Saved entries
▬▬▬▬▬▬

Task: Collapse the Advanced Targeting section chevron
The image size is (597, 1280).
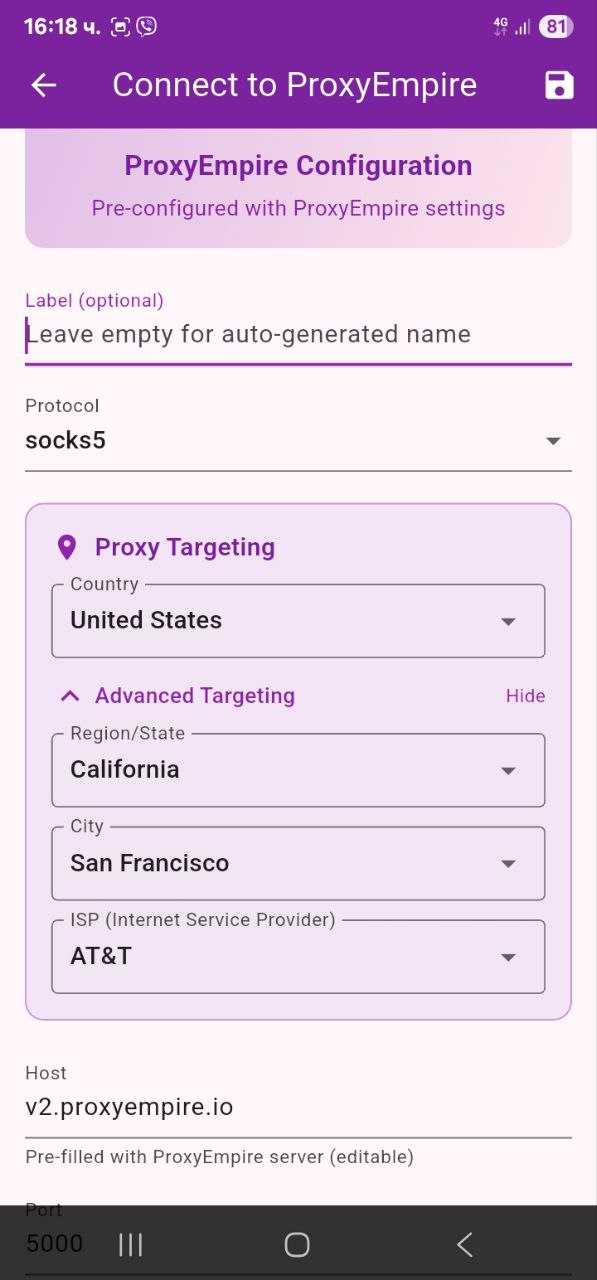Action: (x=68, y=695)
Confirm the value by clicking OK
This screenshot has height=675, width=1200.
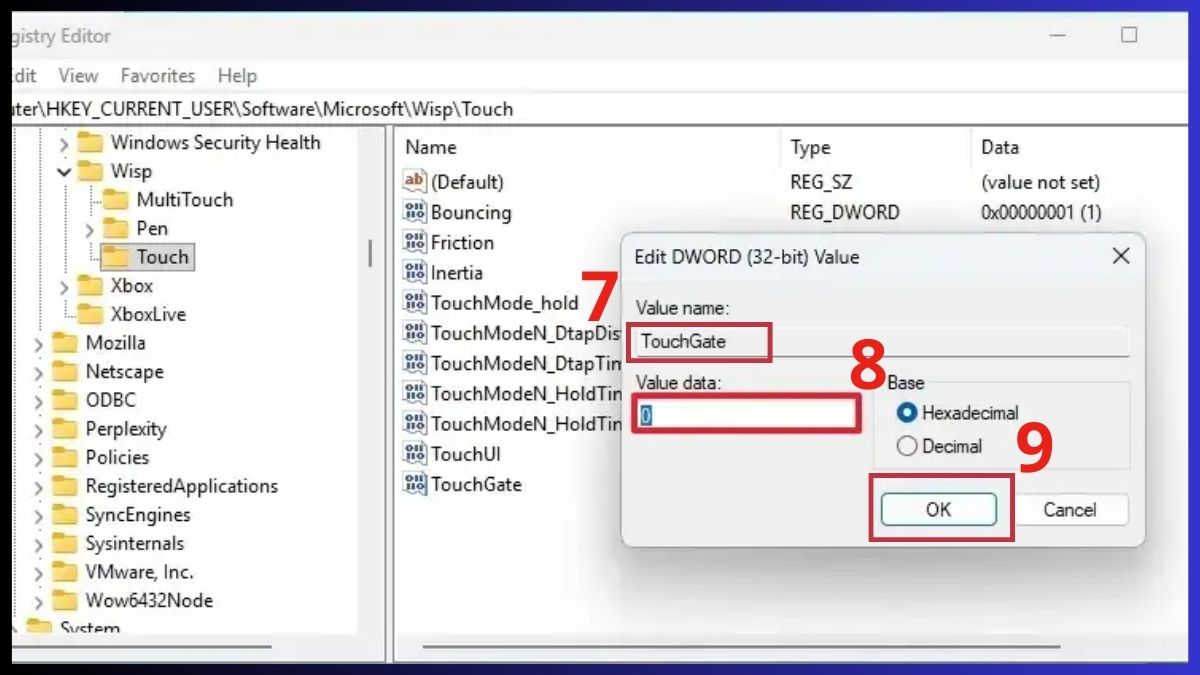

▬▬▬▬▬▬

EXERCISE PROMPT
The answer must consist solely of the lines from the line containing "Confirm the value by clicking OK" to the end of the data, reproduced exactly, with every picture left out.

EXERCISE ANSWER
Confirm the value by clicking OK
This screenshot has height=675, width=1200.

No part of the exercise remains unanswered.